Using the text on the Yes live album, decide whether each statement agrees with it: (a) the concert was recorded in Las Vegas; (b) the album charted in the US; (c) the DVD includes the song "Hearts". Answer yes or no for each and quote the deciding words.

■ Extract:
## Begin

House of Yes: Live from House of Blues is a live album and video by the English progressive rock band Yes, released on 25 September 2000 by Eagle Records in the United Kingdom and by Beyond Music in the United States. It is a recording of the band's performance at the House of Blues at Mandalay Bay in Las Vegas on 31 October 1999 during their world tour supporting their eighteenth studio album The Ladder. By the time of the album's release, guitarist Billy Sherwood and keyboardist Igor Khoroshev were already out of the band, reducing Yes to a four-piece.

The album peaked at No. 154 on the UK Albums Chart and failed to chart in the US. A DVD of the concert was also released in 2000, but omits the group performing "Close to the Edge" and "Hearts".

## End

■ Data provided:

## Begin

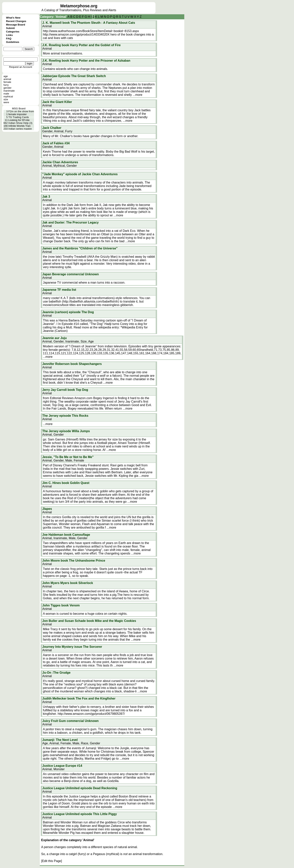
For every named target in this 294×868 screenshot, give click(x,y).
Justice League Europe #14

## End

■ Answer to this exercise:
(a) Yes: "at the House of Blues at Mandalay Bay in Las Vegas on 31 October 1999"
(b) No: "failed to chart in the US"
(c) No: "omits the group performing "Close to the Edge" and "Hearts""